Prendre position et agir
Les ODD sont excellents, mais ils proposent une démarche humaniste qui manque de fondements spirituels. « Le diagnostic de départ ne fait pas écho à notre monde déchu qui a séparé l'homme de Dieu, souligne Benjamin Gasse. Et les solutions proposées n'évoquent pas notre besoin d'être réconciliés avec Dieu, en Jésus-Christ. La foi et l’espérance chrétienne apportent pourtant une plus-value pour nous emparer des ODD. La compassion de Jésus envers les plus démunis nous équipe pour transformer notre monde et le rendre plus juste. » Le directeur de l’association Morija propose donc trois pistes d'actions concrètes.
(1) Questionner notre rapport au bonheur et au contentement. Notre société de consommation lie généralement notre bonheur à nos biens matériels. Du coup, nous n'accordons pas de valeur à des choses qui n'ont pas de prix, ou qui ne coûtent rien. Il y a ici un encouragement à renouveler notre regard sur le monde.
(2) S'engager pour plus de justice et contribuer à l'élimination de la pauvreté. C’est possible en soutenant des œuvres qui travaillent pour plus de justice sociale, voire en s’engageant avec ces œuvres.
(3) Questionner nos modes de vie et de consommation. Par exemple, un acte aussi simple que l’achat d'une tablette de chocolat soulève de nombreux questionnements relatifs aux ODD. La fève de cacao a-t-elle été produite par une agriculture qui respecte l'environnement ? Coupe-t-on des arbres pour planter des cacaoyers ? Le producteur a-t-il été rémunéré correctement ? Des enfants ont-ils travaillé dans les champs ? Ces questions peuvent nous orienter vers des achats plus éthiques.
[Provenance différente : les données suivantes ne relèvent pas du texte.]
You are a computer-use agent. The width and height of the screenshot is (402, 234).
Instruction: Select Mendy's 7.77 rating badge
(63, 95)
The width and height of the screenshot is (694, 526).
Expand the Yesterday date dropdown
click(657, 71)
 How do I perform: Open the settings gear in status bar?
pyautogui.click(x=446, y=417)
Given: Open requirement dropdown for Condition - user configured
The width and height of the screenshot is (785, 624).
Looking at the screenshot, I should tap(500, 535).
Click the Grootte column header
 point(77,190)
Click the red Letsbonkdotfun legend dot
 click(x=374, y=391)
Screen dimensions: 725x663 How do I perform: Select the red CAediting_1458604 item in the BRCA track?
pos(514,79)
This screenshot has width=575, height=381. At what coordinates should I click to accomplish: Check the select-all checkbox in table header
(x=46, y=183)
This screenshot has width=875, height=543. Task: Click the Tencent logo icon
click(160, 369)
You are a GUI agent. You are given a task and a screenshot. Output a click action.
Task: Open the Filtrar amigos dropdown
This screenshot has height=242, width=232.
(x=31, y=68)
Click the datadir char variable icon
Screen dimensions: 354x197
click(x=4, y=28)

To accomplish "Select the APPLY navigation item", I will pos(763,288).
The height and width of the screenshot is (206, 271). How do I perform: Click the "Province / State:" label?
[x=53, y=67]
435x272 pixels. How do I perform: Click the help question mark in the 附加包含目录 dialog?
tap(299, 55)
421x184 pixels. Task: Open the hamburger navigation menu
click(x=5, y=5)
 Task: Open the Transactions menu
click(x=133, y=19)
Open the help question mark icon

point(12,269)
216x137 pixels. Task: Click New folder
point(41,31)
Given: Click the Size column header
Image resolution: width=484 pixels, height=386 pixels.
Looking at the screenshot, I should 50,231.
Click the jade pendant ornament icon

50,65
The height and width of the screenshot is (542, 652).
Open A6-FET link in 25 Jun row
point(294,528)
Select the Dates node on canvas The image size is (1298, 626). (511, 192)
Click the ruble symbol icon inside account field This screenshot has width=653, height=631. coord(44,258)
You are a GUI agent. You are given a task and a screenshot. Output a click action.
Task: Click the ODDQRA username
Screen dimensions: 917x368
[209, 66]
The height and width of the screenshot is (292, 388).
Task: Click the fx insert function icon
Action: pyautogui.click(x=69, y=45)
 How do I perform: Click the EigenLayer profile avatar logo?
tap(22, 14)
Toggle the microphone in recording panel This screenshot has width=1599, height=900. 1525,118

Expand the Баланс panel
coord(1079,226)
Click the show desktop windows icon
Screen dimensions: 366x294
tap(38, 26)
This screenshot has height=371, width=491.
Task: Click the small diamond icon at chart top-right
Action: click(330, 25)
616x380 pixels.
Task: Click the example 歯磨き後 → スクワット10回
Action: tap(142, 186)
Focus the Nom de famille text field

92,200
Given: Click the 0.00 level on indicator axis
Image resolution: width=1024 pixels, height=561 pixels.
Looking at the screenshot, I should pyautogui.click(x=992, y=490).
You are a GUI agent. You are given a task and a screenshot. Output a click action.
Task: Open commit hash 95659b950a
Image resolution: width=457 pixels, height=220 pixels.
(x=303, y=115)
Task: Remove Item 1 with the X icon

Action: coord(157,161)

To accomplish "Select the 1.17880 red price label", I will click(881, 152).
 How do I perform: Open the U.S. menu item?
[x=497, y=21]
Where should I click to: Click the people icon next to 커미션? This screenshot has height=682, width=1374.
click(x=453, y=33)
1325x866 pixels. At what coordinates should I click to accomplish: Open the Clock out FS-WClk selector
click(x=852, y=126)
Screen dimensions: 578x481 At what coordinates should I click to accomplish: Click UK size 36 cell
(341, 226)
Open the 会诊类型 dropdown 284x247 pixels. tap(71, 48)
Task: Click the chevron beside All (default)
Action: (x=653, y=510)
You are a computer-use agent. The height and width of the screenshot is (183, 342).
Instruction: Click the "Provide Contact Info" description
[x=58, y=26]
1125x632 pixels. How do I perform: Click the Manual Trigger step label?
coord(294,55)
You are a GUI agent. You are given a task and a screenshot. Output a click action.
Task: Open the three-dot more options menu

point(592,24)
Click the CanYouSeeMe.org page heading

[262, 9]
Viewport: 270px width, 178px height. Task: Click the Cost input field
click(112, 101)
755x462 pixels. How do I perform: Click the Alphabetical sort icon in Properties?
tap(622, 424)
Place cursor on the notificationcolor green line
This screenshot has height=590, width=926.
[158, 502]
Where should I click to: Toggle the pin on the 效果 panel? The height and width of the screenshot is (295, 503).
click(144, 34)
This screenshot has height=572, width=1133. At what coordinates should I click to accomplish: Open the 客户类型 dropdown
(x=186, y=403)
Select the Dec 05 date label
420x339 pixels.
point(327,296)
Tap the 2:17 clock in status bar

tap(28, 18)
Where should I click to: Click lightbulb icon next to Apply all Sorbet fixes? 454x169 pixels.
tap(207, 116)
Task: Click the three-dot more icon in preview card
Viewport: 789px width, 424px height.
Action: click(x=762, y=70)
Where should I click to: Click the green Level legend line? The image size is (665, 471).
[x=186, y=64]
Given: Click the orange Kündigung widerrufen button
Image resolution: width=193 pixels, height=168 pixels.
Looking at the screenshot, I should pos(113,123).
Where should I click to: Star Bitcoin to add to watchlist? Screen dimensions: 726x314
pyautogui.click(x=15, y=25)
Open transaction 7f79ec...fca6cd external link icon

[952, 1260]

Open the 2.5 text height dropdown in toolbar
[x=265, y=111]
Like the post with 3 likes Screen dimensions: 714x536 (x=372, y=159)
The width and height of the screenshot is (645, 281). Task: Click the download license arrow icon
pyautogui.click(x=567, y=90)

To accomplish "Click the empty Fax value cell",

Consentir à des sacrifices
Le dérèglement climatique apporte une nouvelle contrainte à la mise en œuvre des ODD. « Nous nous rendons compte qu’il ne sera pas possible à tous les pays du monde d’atteindre un niveau de développement économique comparable au nôtre, souligne Benjamin Gasse. Ce sera impossible, parce que notre monde est fini, avec des ressources en quantité limitées. Nous devons donc réfléchir à notre système de valeurs. » En effet, pour que les pays du Sud puissent se développer, et leurs populations améliorer leurs conditions de vie, il faudrait que les pays développés acceptent de décroître, de consommer moins de bien matériels et de produire moins de déchets. Le problème, c'est qu'une telle démarche est difficile à concevoir, parce qu’elle remet en question notre modèle de vie et de confort.
Les chrétiens doivent aussi repenser leur système de valeurs. Généralement, la vie de foi et l’évangélisation ne laissent pas beaucoup de place à la justice et à l’action sociale. « Souvent, comme chrétiens, nous aimons dire que nous sommes à la fois hors du monde et dans le monde, explique Benjamin Gasse. Je pense qu'on a tendance à privilégier l'aspect ‘hors du monde’ en cultivant une foi quelque peu ‘hors sol’. Nous devrions questionner cela. » Pour le directeur de Morija, il est nécessaire de décloisonner notre foi, et d’inclure beaucoup plus largement, dans nos vies d’Eglises, la justice sociale, l’environnement et l’entraide. Il y a là des dimensions de la foi chrétienne qui doivent cohabiter sans s’exclure.